The title of Elena Ferrante's first novel has been translated as Troubling Love, but as the Italian original (L'amore molesto) and the film-title ('Nasty Love') suggest, what's going on here is perhaps more than that. It's certainly deeply, deeply troubling. The story is narrated by Delia. Her mother was supposed to have come visit her in Rome, but never made it. Amalia was found dead instead, drowned.
       It's not clear whether it was an accident, suicide, or murder. The book focusses on the days shortly after the death -- the funeral and after, with Delia learning more about her mom, and remembering the traumatic past. The death of a close family member is always difficult, but given her family relationships and conditions Delia really has a lot to deal with.
       It presumably doesn't help that Amalia dies on Delia's birthday. But it's some of the mystery surrounding it that affects Delia, leading her to wonder how much she knew about her mother at all -- such as the bra that is the only article of clothing Amalia is wearing when she's found, "very different from the shabby ones she usually wore".
       The family history is complicated and ugly. Delia and her siblings have drifted apart, her mother and father separated long ago. "No, I no longer liked anything about the past", Delia admits, and given her relatives it's no surprise. Dad is a painter of cheap gaudy wall-fillers, an angry and unpleasant man with whom it's hard to see anybody getting along.
       Long ago another man, Caserta, had caused the family to fall apart over the affair he was apparently having with Amalia. The truth of what happened way back then -- with five year old Delia in the middle of it -- is only eventually revealed, though regardless of the details it sounds like it was only a matter of time before dad smacked Amalia around some and took off.
       Caserta, his mind muddling with age, is also still around, and played a part in Amalia's life again. Delia has to face that (and Caserta's son) too, as she tries to piece together who her mother really was.

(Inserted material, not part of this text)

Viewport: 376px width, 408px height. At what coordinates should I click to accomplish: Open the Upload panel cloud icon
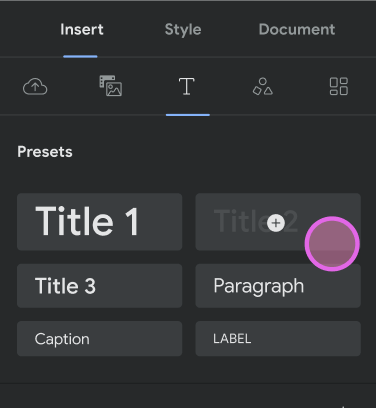coord(35,87)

       It all makes for a fairly intense account, with Delia in that verging on hysterical (or at least loss of self control) state not uncommon among those dealing with tragic death. Delia is full of love and hate, continuing to be torn apart by a brutal (physically and emotionally) family and not many good memories. It's the kind of family where Dad winds up telling Delia things like: "You were repulsive even as a child". No wonder she wants to forget the past, when even the present is this ugly.
       Ferrante's book is emotionally intense, and is at least an interesting account of a daughter with a lot of issues dealing with the loss of her mother, the tug of being her own woman versus that of recognising how very much she is her mother's daughter almost tearing her apart. But it's certainly not a pleasant read. Ferranate's vivid and brutally honest descriptions can impress, and probably do serve the story well, yet some of it is just plain disturbing (notably her description of arousal and trying to engage in any sort of sex, something that causes Delia to get sopping wet apparently from head to toe; when she tries to masturbate "my sex got so wet that the fingers slipped over it without purchase, and I could no longer tell if I was really touching myself or only imagined that I was"). Even the dedication -- 'For my mother' -- leaves an unpleasant taste (it ain't exactly a love-letter to mom ...).
       For those who like their family sagas down and dirty, Ferrante certainly delivers the goods. Delia's soul- (and fact-)searching are, in part, quite well done, and as she reveals more about the past in Delia's attempt to understand her family she does offer some vivid portraits and encounters. But we simply found it too grim and miserable.